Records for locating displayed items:
>>>>>

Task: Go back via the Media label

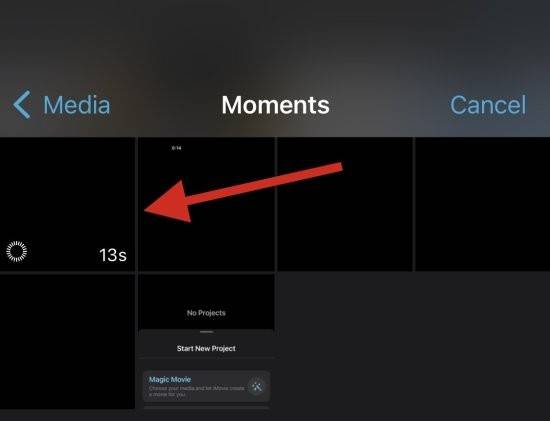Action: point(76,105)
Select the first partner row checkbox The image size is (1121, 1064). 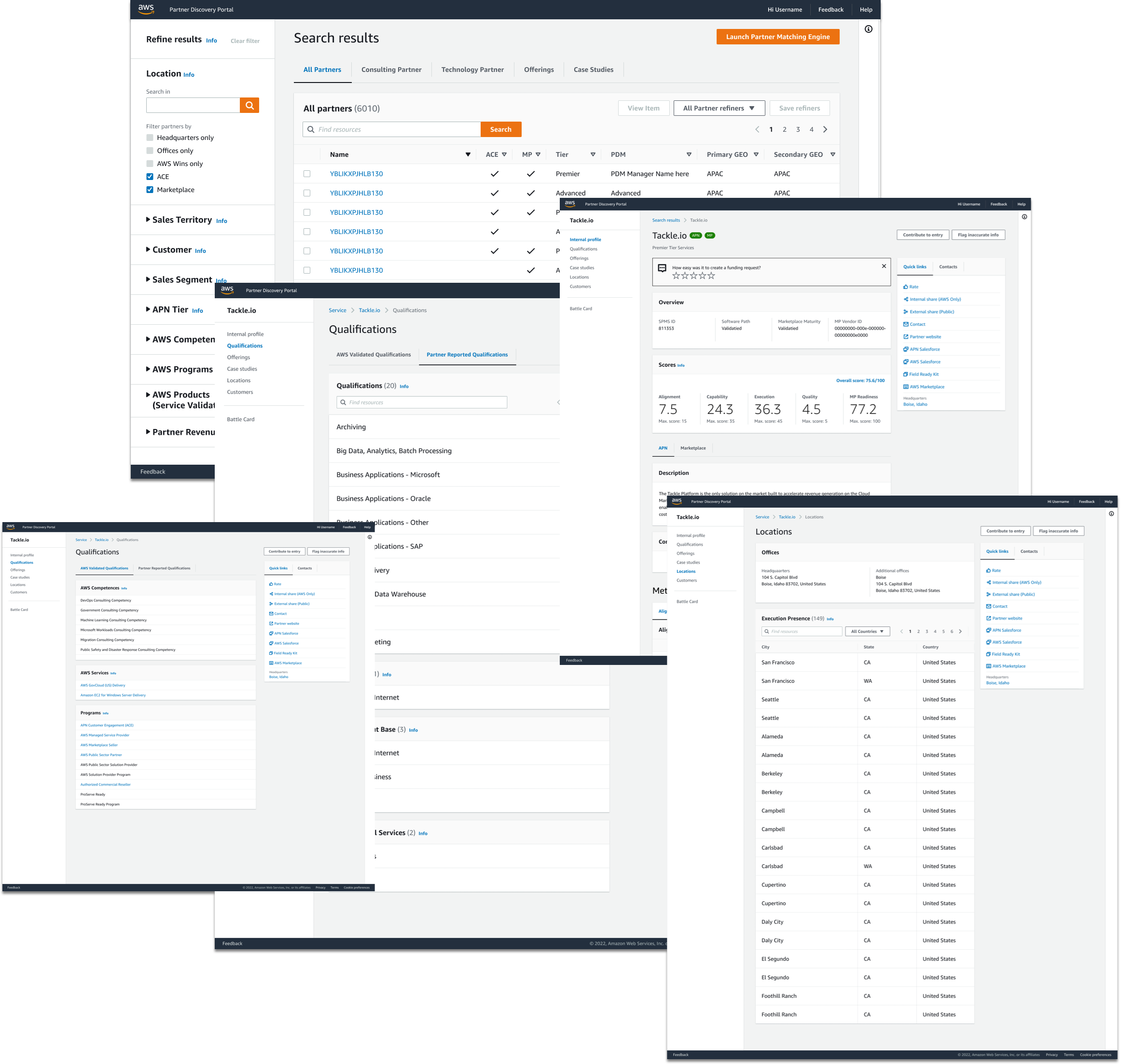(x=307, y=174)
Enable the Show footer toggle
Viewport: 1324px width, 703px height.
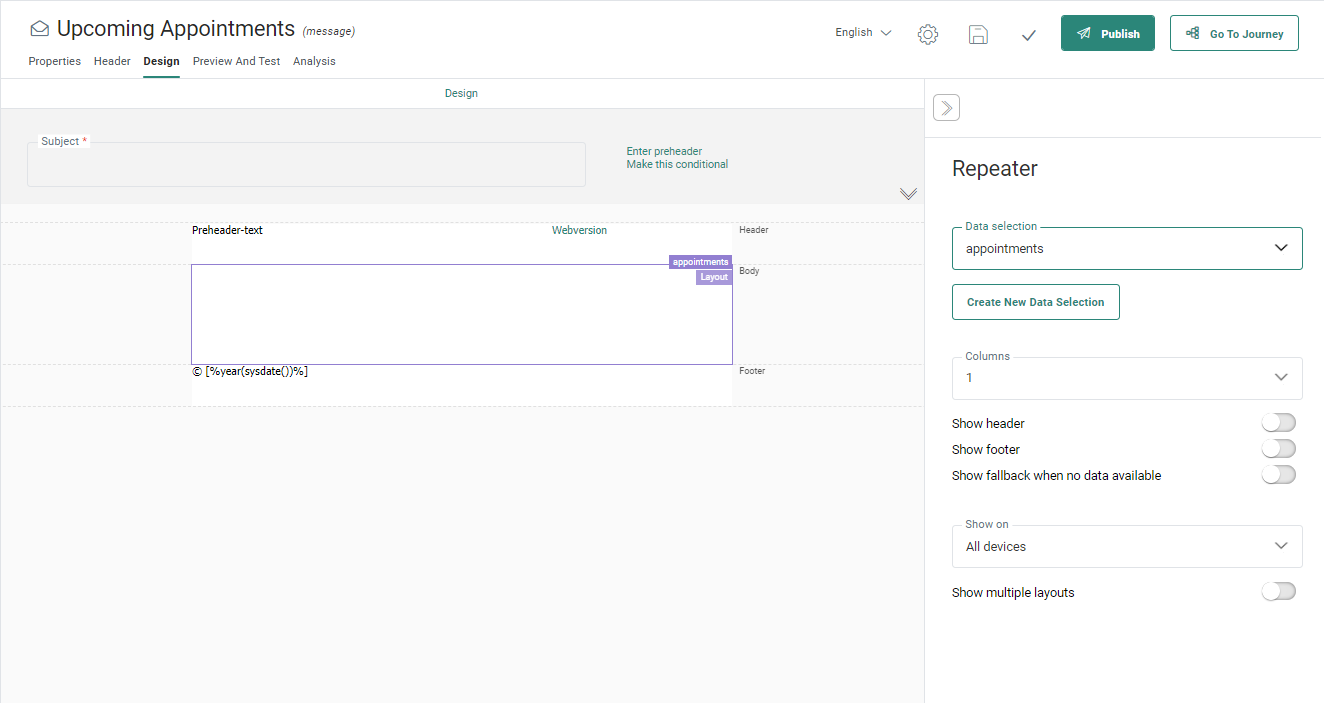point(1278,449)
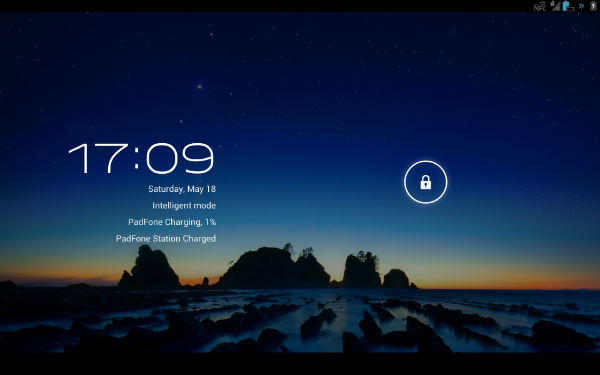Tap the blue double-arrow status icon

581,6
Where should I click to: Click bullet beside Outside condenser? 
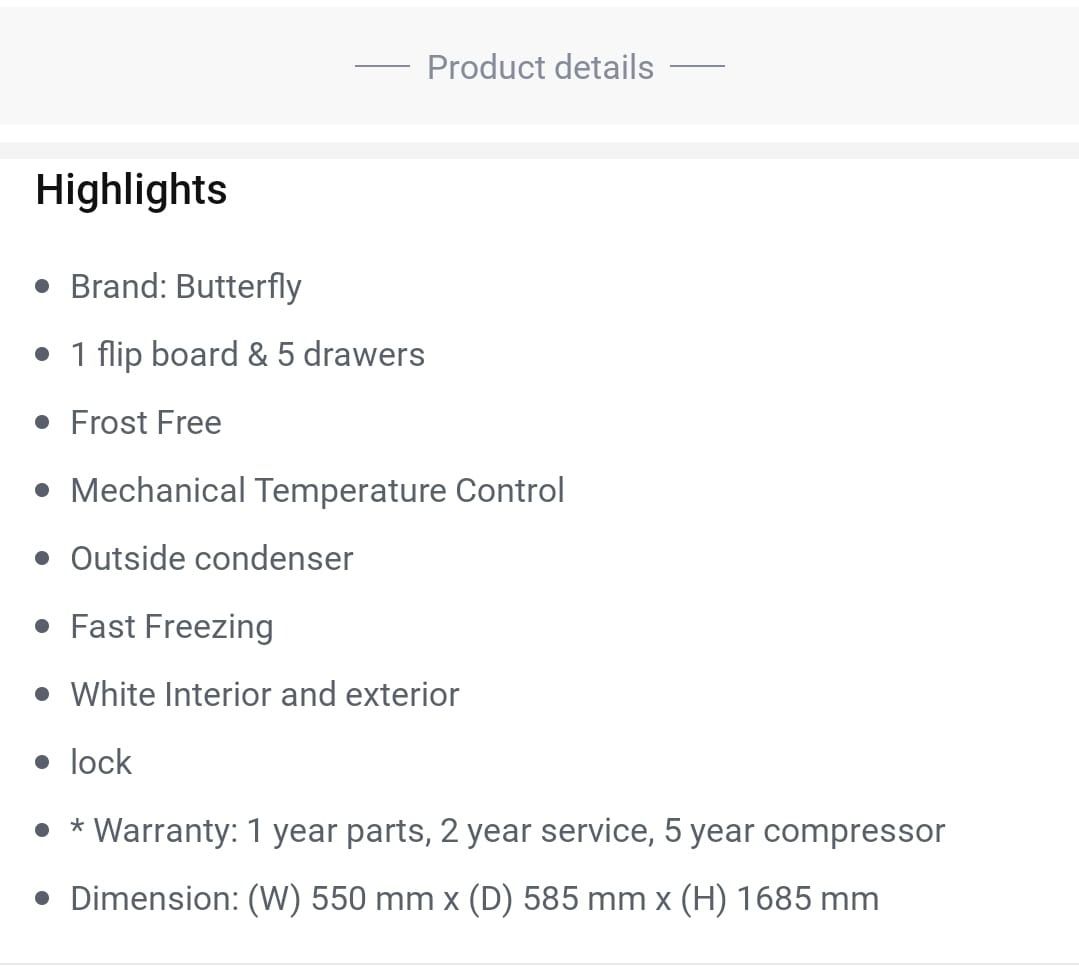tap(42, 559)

<<<<<

Exercise instructions: Swap "condenser" for "unit" in the stretch of the records from the line containing "Where should I" through the end, and give only that stretch back with nothing else altered. Omit the pictures.

Result below:
Where should I click to: Click bullet beside Outside unit? 
tap(42, 559)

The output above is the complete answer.